- _Try it_
From the line containing "Click the 0.0 % score indicator" to the last line of the data below, copy everything exactly and nothing else; pictures stay out.

* * * *

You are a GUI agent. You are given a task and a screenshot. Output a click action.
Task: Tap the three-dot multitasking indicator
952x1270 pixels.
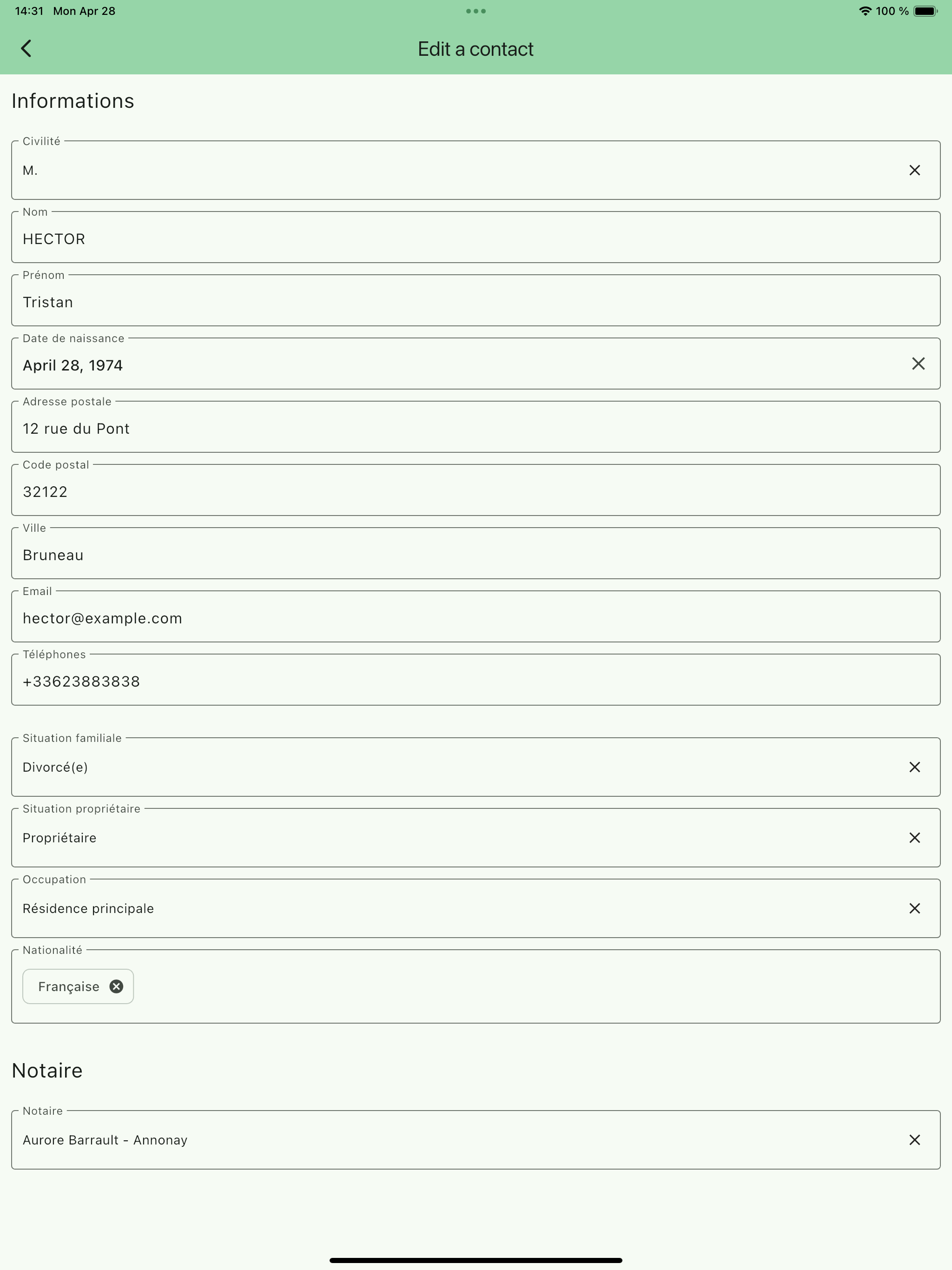coord(476,11)
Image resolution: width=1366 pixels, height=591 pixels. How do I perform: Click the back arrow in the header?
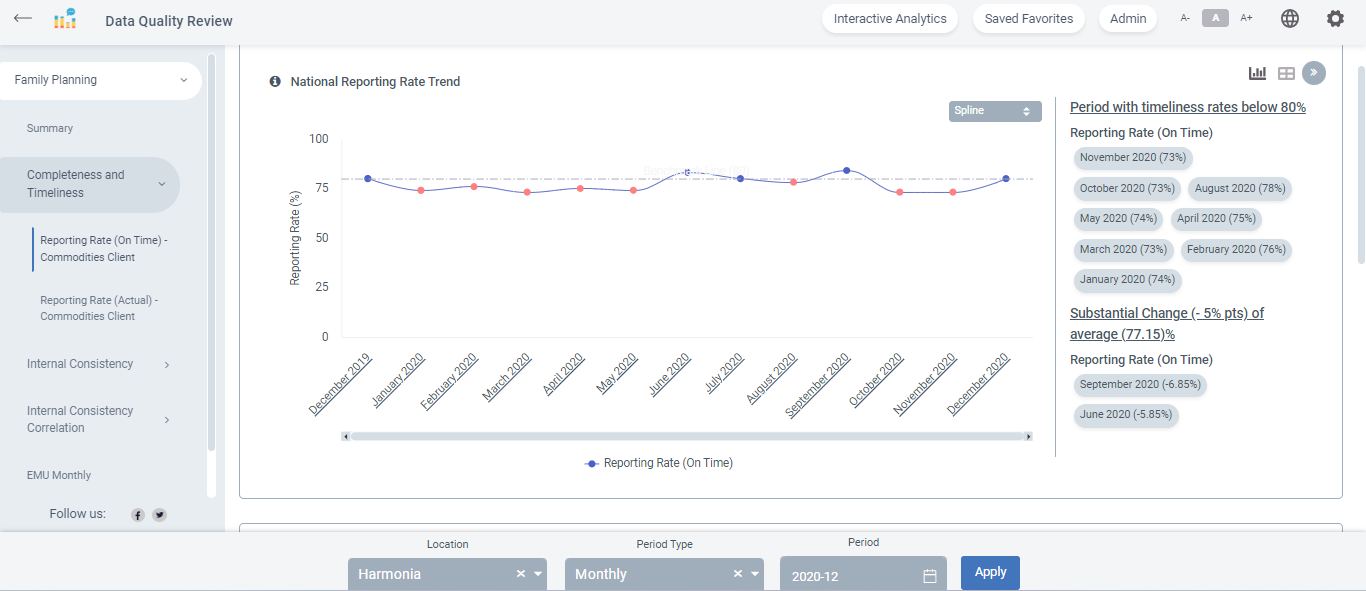click(x=23, y=19)
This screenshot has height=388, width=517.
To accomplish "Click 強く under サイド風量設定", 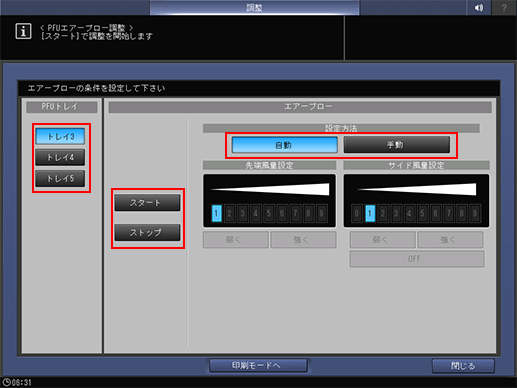I will (450, 240).
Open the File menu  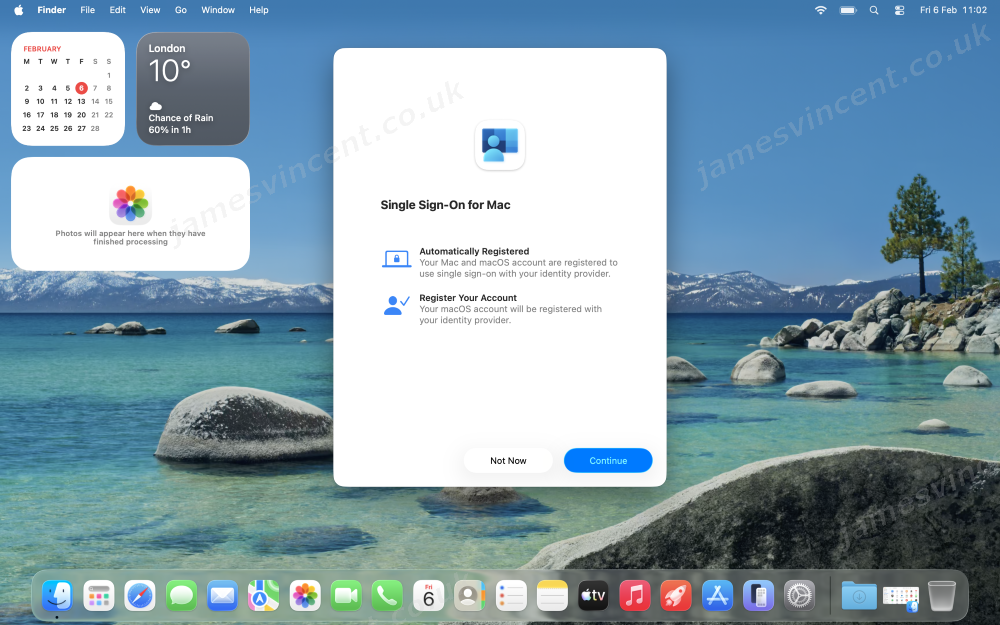(x=88, y=10)
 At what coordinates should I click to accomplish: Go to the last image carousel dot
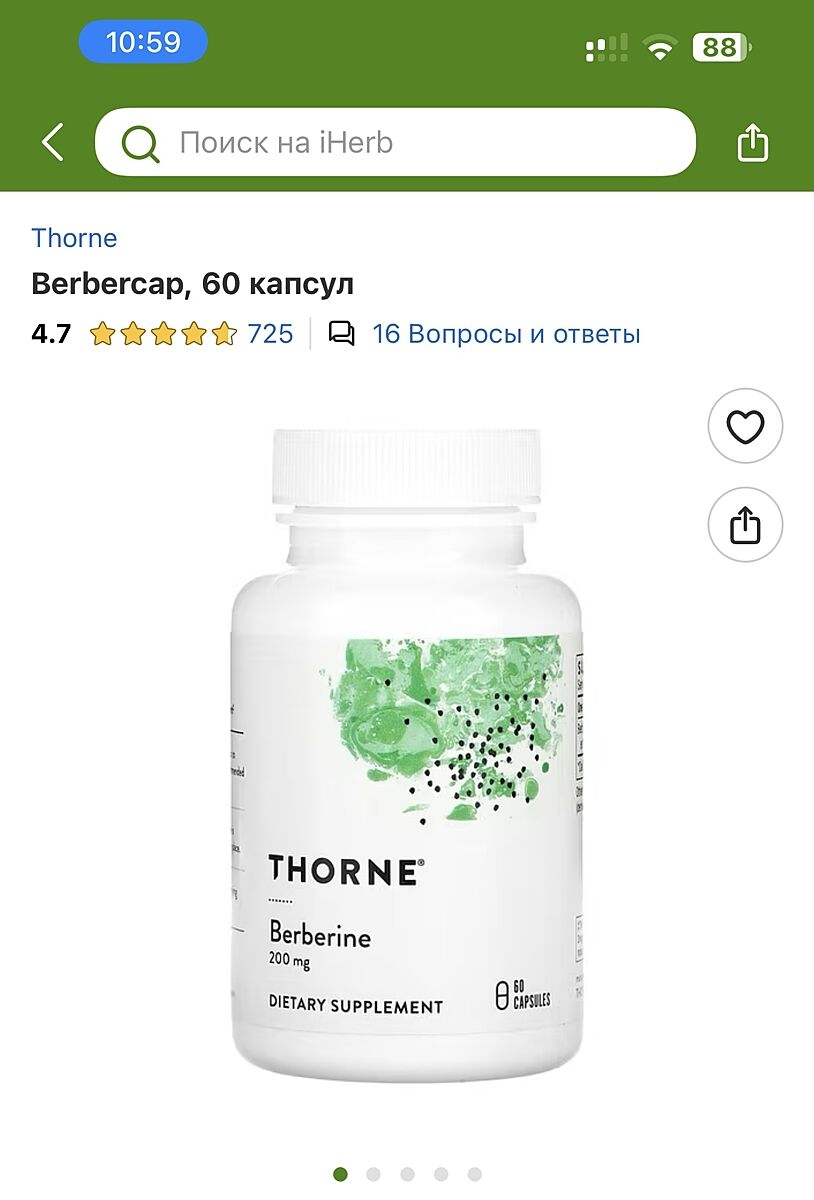click(x=474, y=1174)
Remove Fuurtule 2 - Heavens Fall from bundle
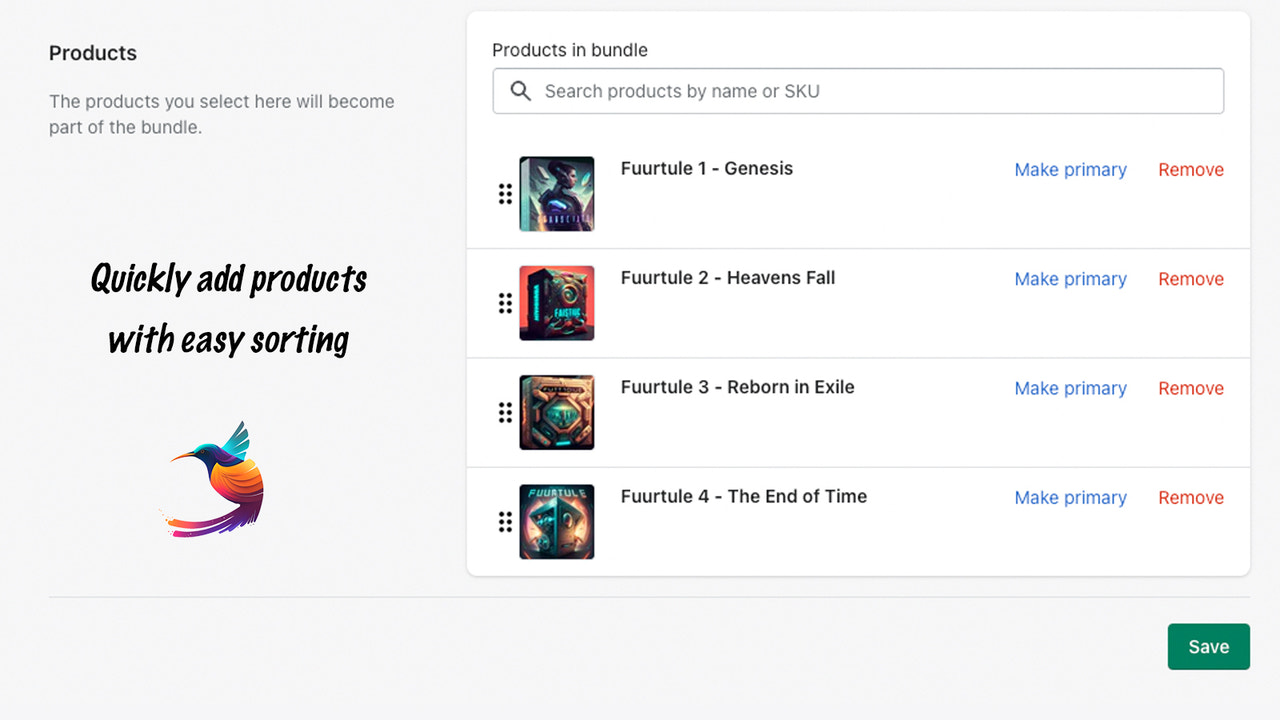The height and width of the screenshot is (720, 1280). coord(1190,278)
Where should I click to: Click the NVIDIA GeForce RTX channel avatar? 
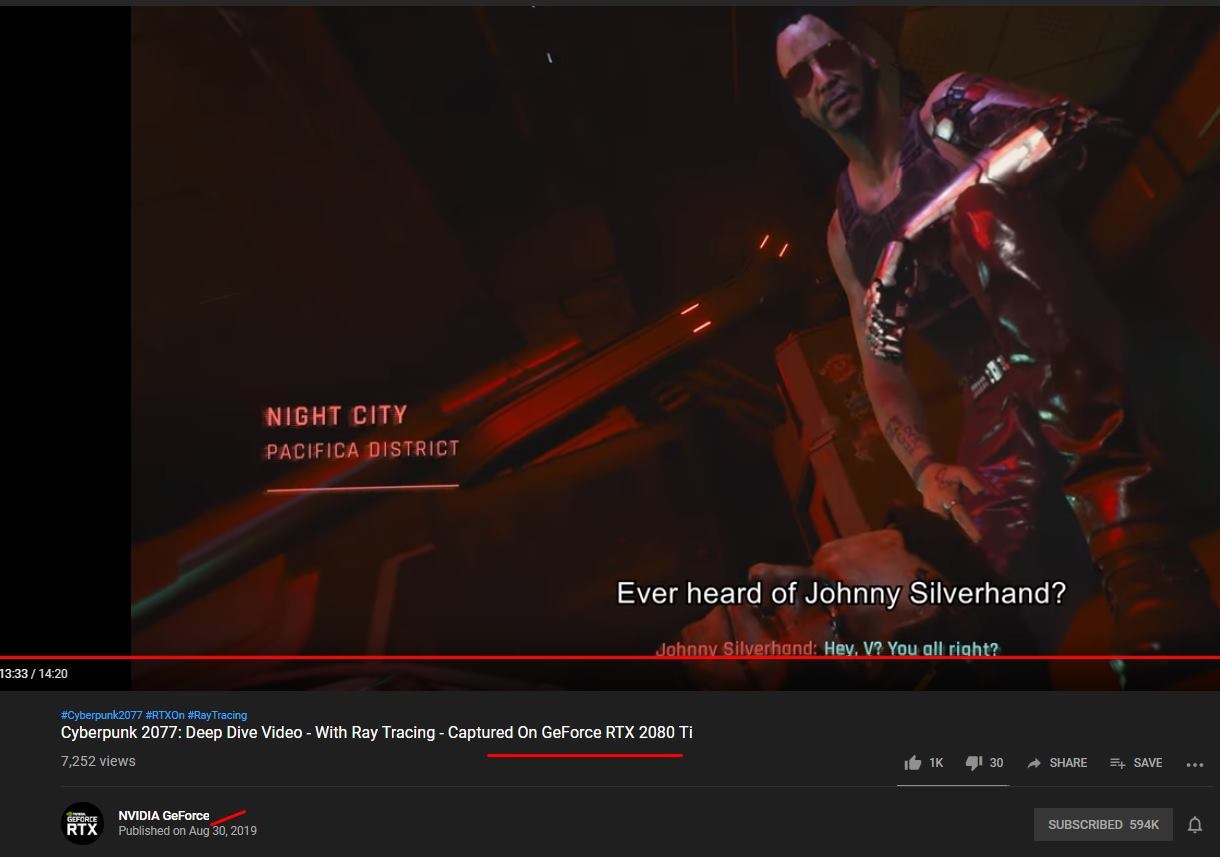click(x=82, y=823)
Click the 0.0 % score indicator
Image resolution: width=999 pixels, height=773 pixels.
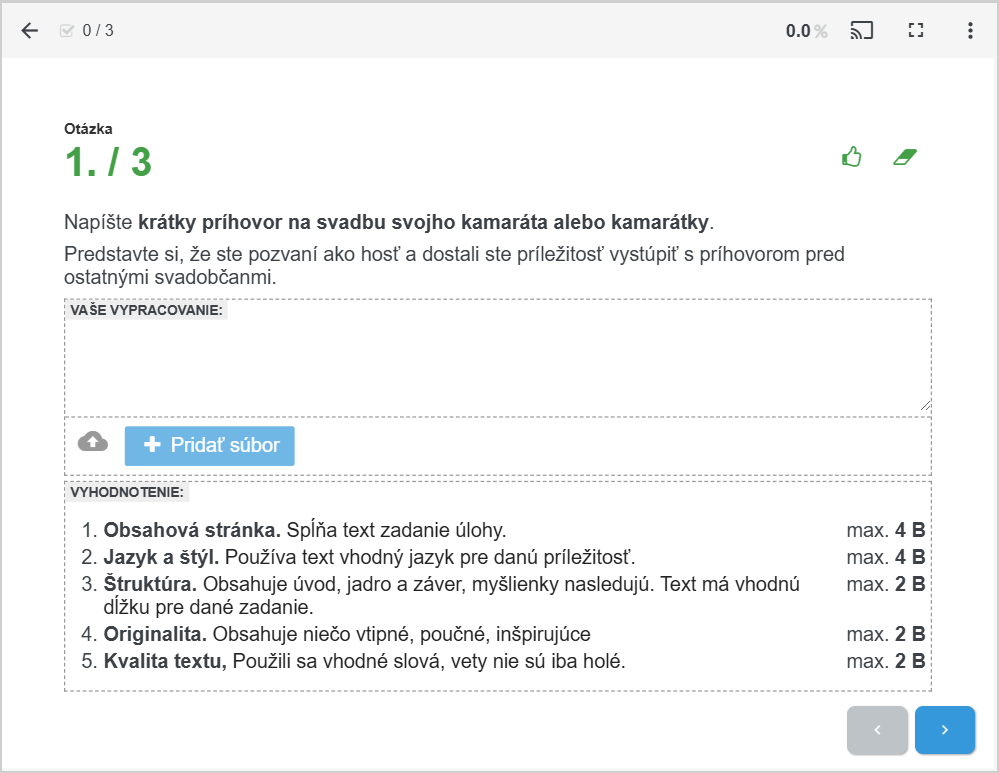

* * * *

- _Answer section_
Click the 0.0 % score indicator
Image resolution: width=999 pixels, height=773 pixels.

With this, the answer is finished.